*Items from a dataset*
- - - - - - -

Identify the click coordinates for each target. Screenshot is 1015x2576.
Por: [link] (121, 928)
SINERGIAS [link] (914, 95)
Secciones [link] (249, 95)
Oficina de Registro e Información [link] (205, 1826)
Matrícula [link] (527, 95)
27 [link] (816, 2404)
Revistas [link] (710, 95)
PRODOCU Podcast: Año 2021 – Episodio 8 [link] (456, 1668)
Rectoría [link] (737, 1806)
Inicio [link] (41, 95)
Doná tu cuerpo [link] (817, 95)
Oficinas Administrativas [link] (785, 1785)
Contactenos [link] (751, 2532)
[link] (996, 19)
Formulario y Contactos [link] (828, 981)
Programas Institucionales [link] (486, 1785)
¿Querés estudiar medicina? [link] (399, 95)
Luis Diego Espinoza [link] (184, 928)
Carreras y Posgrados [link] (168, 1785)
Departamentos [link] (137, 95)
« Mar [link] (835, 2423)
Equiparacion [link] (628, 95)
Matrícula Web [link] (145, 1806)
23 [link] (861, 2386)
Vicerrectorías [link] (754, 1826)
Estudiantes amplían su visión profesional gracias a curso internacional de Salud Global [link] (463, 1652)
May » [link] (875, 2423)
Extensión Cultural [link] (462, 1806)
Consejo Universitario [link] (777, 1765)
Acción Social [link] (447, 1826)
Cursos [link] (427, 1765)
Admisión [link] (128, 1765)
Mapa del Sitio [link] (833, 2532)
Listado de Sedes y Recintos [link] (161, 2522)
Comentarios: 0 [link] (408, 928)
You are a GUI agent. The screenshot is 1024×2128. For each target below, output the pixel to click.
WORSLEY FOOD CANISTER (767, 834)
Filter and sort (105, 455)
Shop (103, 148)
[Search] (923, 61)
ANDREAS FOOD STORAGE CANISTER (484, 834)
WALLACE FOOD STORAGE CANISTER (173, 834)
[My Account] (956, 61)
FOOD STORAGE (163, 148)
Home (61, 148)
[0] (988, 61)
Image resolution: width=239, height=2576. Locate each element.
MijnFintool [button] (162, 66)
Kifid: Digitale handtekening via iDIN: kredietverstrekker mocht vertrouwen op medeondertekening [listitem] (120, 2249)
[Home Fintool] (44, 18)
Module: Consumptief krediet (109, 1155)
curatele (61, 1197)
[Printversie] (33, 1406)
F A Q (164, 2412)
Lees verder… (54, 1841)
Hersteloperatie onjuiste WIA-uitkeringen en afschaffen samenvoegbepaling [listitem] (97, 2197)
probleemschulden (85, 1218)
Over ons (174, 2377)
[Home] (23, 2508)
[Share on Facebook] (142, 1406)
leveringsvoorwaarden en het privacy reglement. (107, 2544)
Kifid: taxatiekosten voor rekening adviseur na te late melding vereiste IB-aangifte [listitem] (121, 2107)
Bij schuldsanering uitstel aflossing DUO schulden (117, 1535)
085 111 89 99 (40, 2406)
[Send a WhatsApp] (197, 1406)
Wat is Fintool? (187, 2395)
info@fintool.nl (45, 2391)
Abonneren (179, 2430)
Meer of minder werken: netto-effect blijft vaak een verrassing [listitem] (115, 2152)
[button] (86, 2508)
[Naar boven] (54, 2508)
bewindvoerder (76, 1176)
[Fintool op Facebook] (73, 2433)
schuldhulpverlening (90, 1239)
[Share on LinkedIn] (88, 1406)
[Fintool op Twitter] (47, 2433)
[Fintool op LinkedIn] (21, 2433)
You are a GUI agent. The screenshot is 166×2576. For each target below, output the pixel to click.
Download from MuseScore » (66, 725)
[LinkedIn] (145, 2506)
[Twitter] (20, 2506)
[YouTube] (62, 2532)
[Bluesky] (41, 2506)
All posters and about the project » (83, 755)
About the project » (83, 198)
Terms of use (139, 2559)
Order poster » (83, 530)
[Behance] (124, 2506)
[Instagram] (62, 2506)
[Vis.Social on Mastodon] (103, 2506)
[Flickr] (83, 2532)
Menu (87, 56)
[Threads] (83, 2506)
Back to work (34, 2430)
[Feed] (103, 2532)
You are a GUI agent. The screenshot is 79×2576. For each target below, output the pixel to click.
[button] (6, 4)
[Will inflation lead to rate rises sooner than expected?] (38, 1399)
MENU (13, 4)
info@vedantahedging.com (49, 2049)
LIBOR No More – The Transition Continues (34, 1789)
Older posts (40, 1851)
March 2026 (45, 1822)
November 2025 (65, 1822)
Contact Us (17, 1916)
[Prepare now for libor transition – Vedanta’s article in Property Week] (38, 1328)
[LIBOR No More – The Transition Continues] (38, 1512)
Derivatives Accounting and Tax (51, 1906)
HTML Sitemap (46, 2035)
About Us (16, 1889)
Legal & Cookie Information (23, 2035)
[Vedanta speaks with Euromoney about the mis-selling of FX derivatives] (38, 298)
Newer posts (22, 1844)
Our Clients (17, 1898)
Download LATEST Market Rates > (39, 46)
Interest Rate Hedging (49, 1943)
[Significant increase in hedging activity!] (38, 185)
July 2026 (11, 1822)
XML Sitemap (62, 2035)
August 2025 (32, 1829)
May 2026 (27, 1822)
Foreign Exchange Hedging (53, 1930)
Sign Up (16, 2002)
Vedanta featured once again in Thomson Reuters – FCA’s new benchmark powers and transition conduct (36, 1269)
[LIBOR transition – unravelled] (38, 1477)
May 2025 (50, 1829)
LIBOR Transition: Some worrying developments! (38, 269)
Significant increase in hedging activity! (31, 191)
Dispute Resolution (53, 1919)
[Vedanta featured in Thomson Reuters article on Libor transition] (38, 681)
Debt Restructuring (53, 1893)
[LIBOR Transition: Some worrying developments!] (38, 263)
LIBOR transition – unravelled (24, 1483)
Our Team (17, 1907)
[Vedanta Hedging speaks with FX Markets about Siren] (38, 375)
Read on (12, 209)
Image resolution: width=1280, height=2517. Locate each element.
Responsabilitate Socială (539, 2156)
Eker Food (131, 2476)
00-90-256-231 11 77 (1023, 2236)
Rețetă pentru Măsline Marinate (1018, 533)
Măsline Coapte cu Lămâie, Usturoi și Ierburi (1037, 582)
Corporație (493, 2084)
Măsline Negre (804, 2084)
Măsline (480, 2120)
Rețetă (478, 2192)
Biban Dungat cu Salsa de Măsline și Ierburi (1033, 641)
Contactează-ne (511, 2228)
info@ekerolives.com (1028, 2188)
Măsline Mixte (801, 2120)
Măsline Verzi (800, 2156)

- - - - - - -

*TASK DETAILS*
Repeat the data. Keep every word the same.

*COMPLETED TASK*
Identify the click coordinates for each target. Screenshot is 1015x2576.
Por: [link] (121, 928)
SINERGIAS [link] (914, 95)
Secciones [link] (249, 95)
Oficina de Registro e Información [link] (205, 1826)
Matrícula [link] (527, 95)
27 [link] (816, 2404)
Revistas [link] (710, 95)
PRODOCU Podcast: Año 2021 – Episodio 8 [link] (456, 1668)
Rectoría [link] (737, 1806)
Inicio [link] (41, 95)
Doná tu cuerpo [link] (817, 95)
Oficinas Administrativas [link] (785, 1785)
Contactenos [link] (751, 2532)
[link] (996, 19)
Formulario y Contactos [link] (828, 981)
Programas Institucionales [link] (486, 1785)
¿Querés estudiar medicina? [link] (399, 95)
Luis Diego Espinoza [link] (184, 928)
Carreras y Posgrados [link] (168, 1785)
Departamentos [link] (137, 95)
« Mar [link] (835, 2423)
Equiparacion [link] (628, 95)
Matrícula Web [link] (145, 1806)
23 [link] (861, 2386)
Vicerrectorías [link] (754, 1826)
Estudiantes amplían su visión profesional gracias a curso internacional de Salud Global [link] (463, 1652)
May » [link] (875, 2423)
Extensión Cultural [link] (462, 1806)
Consejo Universitario [link] (777, 1765)
Acción Social [link] (447, 1826)
Cursos [link] (427, 1765)
Admisión [link] (128, 1765)
Mapa del Sitio [link] (833, 2532)
Listado de Sedes y Recintos [link] (161, 2522)
Comentarios: 0 [link] (408, 928)
You are a GUI agent. The screenshot is 1024×2128. For each target below, output the pixel to click.
WORSLEY FOOD CANISTER (767, 834)
Filter and sort (105, 455)
Shop (103, 148)
[Search] (923, 61)
ANDREAS FOOD STORAGE CANISTER (484, 834)
WALLACE FOOD STORAGE CANISTER (173, 834)
[My Account] (956, 61)
FOOD STORAGE (163, 148)
Home (61, 148)
[0] (988, 61)
Image resolution: width=239, height=2576. Locate each element.
MijnFintool [button] (162, 66)
Kifid: Digitale handtekening via iDIN: kredietverstrekker mocht vertrouwen op medeondertekening [listitem] (120, 2249)
[Home Fintool] (44, 18)
Module: Consumptief krediet (109, 1155)
curatele (61, 1197)
[Printversie] (33, 1406)
F A Q (164, 2412)
Lees verder… (54, 1841)
Hersteloperatie onjuiste WIA-uitkeringen en afschaffen samenvoegbepaling [listitem] (97, 2197)
probleemschulden (85, 1218)
Over ons (174, 2377)
[Home] (23, 2508)
[Share on Facebook] (142, 1406)
leveringsvoorwaarden en het privacy reglement. (107, 2544)
Kifid: taxatiekosten voor rekening adviseur na te late melding vereiste IB-aangifte [listitem] (121, 2107)
Bij schuldsanering uitstel aflossing DUO schulden (117, 1535)
085 111 89 99 (40, 2406)
[Send a WhatsApp] (197, 1406)
Wat is Fintool? (187, 2395)
info@fintool.nl (45, 2391)
Abonneren (179, 2430)
Meer of minder werken: netto-effect blijft vaak een verrassing [listitem] (115, 2152)
[button] (86, 2508)
[Naar boven] (54, 2508)
bewindvoerder (76, 1176)
[Fintool op Facebook] (73, 2433)
schuldhulpverlening (90, 1239)
[Share on LinkedIn] (88, 1406)
[Fintool op Twitter] (47, 2433)
[Fintool op LinkedIn] (21, 2433)
You are a GUI agent. The screenshot is 166×2576. For each target below, output the pixel to click.
Download from MuseScore » (66, 725)
[LinkedIn] (145, 2506)
[Twitter] (20, 2506)
[YouTube] (62, 2532)
[Bluesky] (41, 2506)
All posters and about the project » (83, 755)
About the project » (83, 198)
Terms of use (139, 2559)
Order poster » (83, 530)
[Behance] (124, 2506)
[Instagram] (62, 2506)
[Vis.Social on Mastodon] (103, 2506)
[Flickr] (83, 2532)
Menu (87, 56)
[Threads] (83, 2506)
Back to work (34, 2430)
[Feed] (103, 2532)
You are a GUI agent. The screenshot is 79×2576. For each target below, output the pixel to click.
[button] (6, 4)
[Will inflation lead to rate rises sooner than expected?] (38, 1399)
MENU (13, 4)
info@vedantahedging.com (49, 2049)
LIBOR No More – The Transition Continues (34, 1789)
Older posts (40, 1851)
March 2026 (45, 1822)
November 2025 (65, 1822)
Contact Us (17, 1916)
[Prepare now for libor transition – Vedanta’s article in Property Week] (38, 1328)
[LIBOR No More – The Transition Continues] (38, 1512)
Derivatives Accounting and Tax (51, 1906)
HTML Sitemap (46, 2035)
About Us (16, 1889)
Legal & Cookie Information (23, 2035)
[Vedanta speaks with Euromoney about the mis-selling of FX derivatives] (38, 298)
Newer posts (22, 1844)
Our Clients (17, 1898)
Download LATEST Market Rates > (39, 46)
Interest Rate Hedging (49, 1943)
[Significant increase in hedging activity!] (38, 185)
July 2026 (11, 1822)
XML Sitemap (62, 2035)
August 2025 (32, 1829)
May 2026 (27, 1822)
Foreign Exchange Hedging (53, 1930)
Sign Up (16, 2002)
Vedanta featured once again in Thomson Reuters – FCA’s new benchmark powers and transition conduct (36, 1269)
[LIBOR transition – unravelled] (38, 1477)
May 2025 (50, 1829)
LIBOR Transition: Some worrying developments! (38, 269)
Significant increase in hedging activity! (31, 191)
Dispute Resolution (53, 1919)
[Vedanta featured in Thomson Reuters article on Libor transition] (38, 681)
Debt Restructuring (53, 1893)
[LIBOR Transition: Some worrying developments!] (38, 263)
LIBOR transition – unravelled (24, 1483)
Our Team (17, 1907)
[Vedanta Hedging speaks with FX Markets about Siren] (38, 375)
Read on (12, 209)
Image resolution: width=1280, height=2517. Locate each element.
Responsabilitate Socială (539, 2156)
Eker Food (131, 2476)
00-90-256-231 11 77 (1023, 2236)
Rețetă pentru Măsline Marinate (1018, 533)
Măsline Coapte cu Lămâie, Usturoi și Ierburi (1037, 582)
Corporație (493, 2084)
Măsline Negre (804, 2084)
Măsline (480, 2120)
Rețetă (478, 2192)
Biban Dungat cu Salsa de Măsline și Ierburi (1033, 641)
Contactează-ne (511, 2228)
info@ekerolives.com (1028, 2188)
Măsline Mixte (801, 2120)
Măsline Verzi (800, 2156)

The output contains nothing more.